··· Extracted entries ···
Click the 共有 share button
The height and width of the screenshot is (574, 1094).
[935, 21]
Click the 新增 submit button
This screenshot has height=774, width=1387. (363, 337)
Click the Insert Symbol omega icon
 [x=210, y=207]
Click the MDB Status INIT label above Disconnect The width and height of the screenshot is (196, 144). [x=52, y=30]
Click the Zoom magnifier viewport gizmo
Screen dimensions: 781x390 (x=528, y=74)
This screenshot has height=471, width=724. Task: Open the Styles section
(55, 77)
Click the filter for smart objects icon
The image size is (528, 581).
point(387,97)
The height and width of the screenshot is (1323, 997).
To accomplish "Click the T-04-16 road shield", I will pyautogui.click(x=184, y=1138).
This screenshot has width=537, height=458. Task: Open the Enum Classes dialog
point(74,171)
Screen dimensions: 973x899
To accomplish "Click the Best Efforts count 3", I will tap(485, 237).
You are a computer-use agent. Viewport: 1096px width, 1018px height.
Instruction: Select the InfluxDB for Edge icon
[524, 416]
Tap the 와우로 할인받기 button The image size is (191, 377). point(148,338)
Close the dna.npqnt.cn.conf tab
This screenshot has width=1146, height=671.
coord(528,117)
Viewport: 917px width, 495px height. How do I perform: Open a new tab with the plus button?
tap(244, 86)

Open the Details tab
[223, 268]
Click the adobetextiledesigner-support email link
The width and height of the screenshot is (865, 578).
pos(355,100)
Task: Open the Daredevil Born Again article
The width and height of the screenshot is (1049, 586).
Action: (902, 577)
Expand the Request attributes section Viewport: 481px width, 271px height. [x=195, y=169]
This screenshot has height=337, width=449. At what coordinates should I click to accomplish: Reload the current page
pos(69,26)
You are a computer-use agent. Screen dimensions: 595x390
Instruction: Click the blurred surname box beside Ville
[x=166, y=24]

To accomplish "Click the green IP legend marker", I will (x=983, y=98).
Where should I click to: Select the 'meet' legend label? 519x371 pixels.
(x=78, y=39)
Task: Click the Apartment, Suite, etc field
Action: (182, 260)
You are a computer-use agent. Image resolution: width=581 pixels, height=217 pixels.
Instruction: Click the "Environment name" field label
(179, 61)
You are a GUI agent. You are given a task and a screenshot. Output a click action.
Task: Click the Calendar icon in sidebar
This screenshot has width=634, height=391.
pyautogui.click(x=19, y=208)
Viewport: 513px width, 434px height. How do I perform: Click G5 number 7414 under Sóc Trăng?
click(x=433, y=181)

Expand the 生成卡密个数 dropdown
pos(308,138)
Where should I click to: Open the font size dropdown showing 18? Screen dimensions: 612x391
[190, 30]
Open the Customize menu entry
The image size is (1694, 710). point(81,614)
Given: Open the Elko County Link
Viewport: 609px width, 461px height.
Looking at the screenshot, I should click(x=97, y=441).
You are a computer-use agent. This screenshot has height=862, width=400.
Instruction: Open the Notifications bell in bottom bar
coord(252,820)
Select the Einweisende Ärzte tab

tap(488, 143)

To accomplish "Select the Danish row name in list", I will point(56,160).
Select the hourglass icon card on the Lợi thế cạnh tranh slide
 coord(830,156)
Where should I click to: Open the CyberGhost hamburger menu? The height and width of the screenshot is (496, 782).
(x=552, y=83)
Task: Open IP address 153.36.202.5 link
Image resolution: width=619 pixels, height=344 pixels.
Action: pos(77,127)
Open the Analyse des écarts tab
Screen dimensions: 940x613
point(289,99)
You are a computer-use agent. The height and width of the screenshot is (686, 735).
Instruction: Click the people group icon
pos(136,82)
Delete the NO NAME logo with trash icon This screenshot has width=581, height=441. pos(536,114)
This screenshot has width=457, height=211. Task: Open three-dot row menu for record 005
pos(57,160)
···
Work order:
Nothing should be missing: every line above must be reproduced exactly.

Task output:
Click the 共有 share button
The height and width of the screenshot is (574, 1094).
[935, 21]
Click the 新增 submit button
This screenshot has height=774, width=1387. (363, 337)
Click the Insert Symbol omega icon
 [x=210, y=207]
Click the MDB Status INIT label above Disconnect The width and height of the screenshot is (196, 144). [x=52, y=30]
Click the Zoom magnifier viewport gizmo
Screen dimensions: 781x390 (x=528, y=74)
This screenshot has height=471, width=724. Task: Open the Styles section
(55, 77)
Click the filter for smart objects icon
The image size is (528, 581).
point(387,97)
The height and width of the screenshot is (1323, 997).
To accomplish "Click the T-04-16 road shield", I will pyautogui.click(x=184, y=1138).
This screenshot has width=537, height=458. Task: Open the Enum Classes dialog
point(74,171)
Screen dimensions: 973x899
To accomplish "Click the Best Efforts count 3", I will tap(485, 237).
You are a computer-use agent. Viewport: 1096px width, 1018px height.
Instruction: Select the InfluxDB for Edge icon
[524, 416]
Tap the 와우로 할인받기 button The image size is (191, 377). point(148,338)
Close the dna.npqnt.cn.conf tab
This screenshot has width=1146, height=671.
coord(528,117)
Viewport: 917px width, 495px height. How do I perform: Open a new tab with the plus button?
tap(244, 86)

Open the Details tab
[223, 268]
Click the adobetextiledesigner-support email link
The width and height of the screenshot is (865, 578).
pos(355,100)
Task: Open the Daredevil Born Again article
The width and height of the screenshot is (1049, 586).
Action: (902, 577)
Expand the Request attributes section Viewport: 481px width, 271px height. [x=195, y=169]
This screenshot has height=337, width=449. At what coordinates should I click to accomplish: Reload the current page
pos(69,26)
You are a computer-use agent. Screen dimensions: 595x390
Instruction: Click the blurred surname box beside Ville
[x=166, y=24]

To accomplish "Click the green IP legend marker", I will (x=983, y=98).
Where should I click to: Select the 'meet' legend label? 519x371 pixels.
(x=78, y=39)
Task: Click the Apartment, Suite, etc field
Action: (182, 260)
You are a computer-use agent. Image resolution: width=581 pixels, height=217 pixels.
Instruction: Click the "Environment name" field label
(179, 61)
You are a GUI agent. You are given a task and a screenshot. Output a click action.
Task: Click the Calendar icon in sidebar
This screenshot has width=634, height=391.
pyautogui.click(x=19, y=208)
Viewport: 513px width, 434px height. How do I perform: Click G5 number 7414 under Sóc Trăng?
click(x=433, y=181)

Expand the 生成卡密个数 dropdown
pos(308,138)
Where should I click to: Open the font size dropdown showing 18? Screen dimensions: 612x391
[190, 30]
Open the Customize menu entry
The image size is (1694, 710). point(81,614)
Given: Open the Elko County Link
Viewport: 609px width, 461px height.
Looking at the screenshot, I should click(x=97, y=441).
You are a computer-use agent. This screenshot has height=862, width=400.
Instruction: Open the Notifications bell in bottom bar
coord(252,820)
Select the Einweisende Ärzte tab

tap(488, 143)

To accomplish "Select the Danish row name in list", I will point(56,160).
Select the hourglass icon card on the Lợi thế cạnh tranh slide
 coord(830,156)
Where should I click to: Open the CyberGhost hamburger menu? The height and width of the screenshot is (496, 782).
(x=552, y=83)
Task: Open IP address 153.36.202.5 link
Image resolution: width=619 pixels, height=344 pixels.
Action: pos(77,127)
Open the Analyse des écarts tab
Screen dimensions: 940x613
point(289,99)
You are a computer-use agent. The height and width of the screenshot is (686, 735).
Instruction: Click the people group icon
pos(136,82)
Delete the NO NAME logo with trash icon This screenshot has width=581, height=441. pos(536,114)
This screenshot has width=457, height=211. Task: Open three-dot row menu for record 005
pos(57,160)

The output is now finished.